Treatment, Not Felonies
Advocates Demand Better Services for Those with Addictions and Mental Disorders
In response to the rash of heroin overdoses last week, and hoping to generate public awareness for their cause, a group of advocates gathered outside the Santa Barbara Courthouse yesterday to talk about the troubles faced by area residents who suffer both mental health issues and drug addictions.
Sponsored by Families ACT!, a grassroots organization formed in 2007 to address what it feels are policies that lead to the unnecessary and oftentimes cyclical incarceration of people with co-occurring disorders, the event kicked off a series of forums, teach-ins, and press conferences scheduled for the coming months. The efforts will culminate, organizers said, in the November election when Measure S (the local jail tax measure) and Proposition 19 (the Regulate, Control and Tax Cannabis Act of 2010) hit the ballot.
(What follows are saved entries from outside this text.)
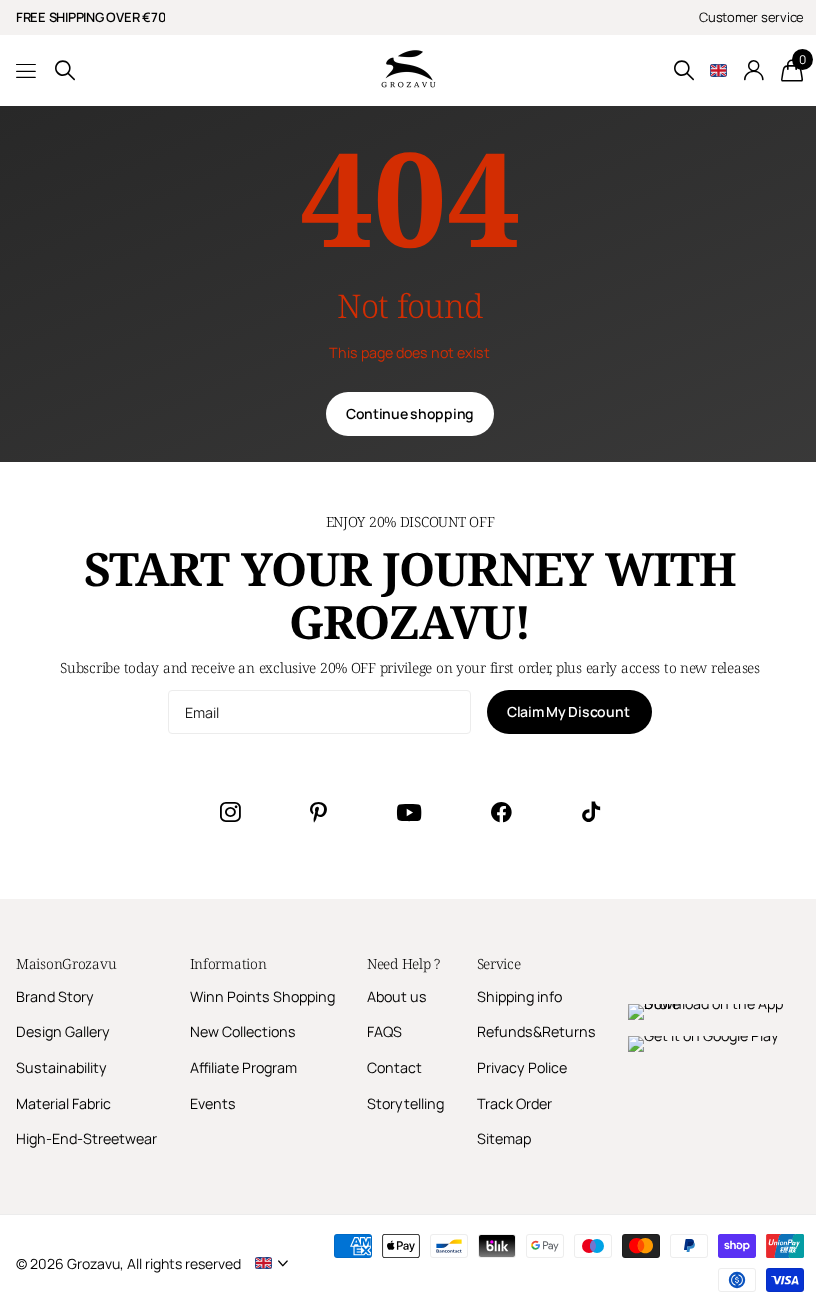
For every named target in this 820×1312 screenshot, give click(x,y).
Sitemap (504, 1138)
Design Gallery (63, 1031)
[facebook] (501, 812)
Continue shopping (410, 413)
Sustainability (61, 1067)
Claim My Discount (569, 711)
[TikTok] (591, 812)
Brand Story (55, 996)
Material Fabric (63, 1103)
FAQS (384, 1031)
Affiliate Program (243, 1067)
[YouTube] (409, 812)
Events (213, 1103)
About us (397, 996)
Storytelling (405, 1103)
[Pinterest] (318, 812)
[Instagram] (230, 812)
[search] (65, 70)
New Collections (243, 1031)
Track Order (514, 1103)
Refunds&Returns (536, 1031)
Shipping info (519, 996)
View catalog (27, 70)
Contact (394, 1067)
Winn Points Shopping (262, 996)
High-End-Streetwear (86, 1138)
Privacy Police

Families ACT! founder and director Suzanne Riordan said the system of locking up Santa Barbara residents for drug offenses “has got to change,” explaining that stays in residential treatment facilities, compared to jail or prison stints, are much more effective in changing lives for the better. She also said the criminal justice system makes it so that residents who are struggling with addiction and mental disorders are reticent to seek help in the right ways. “We want to bring this whole issue of drug use and drug overdose out from the shadows, out from under the veil of stigma, shame, guilt, and grief,” she said.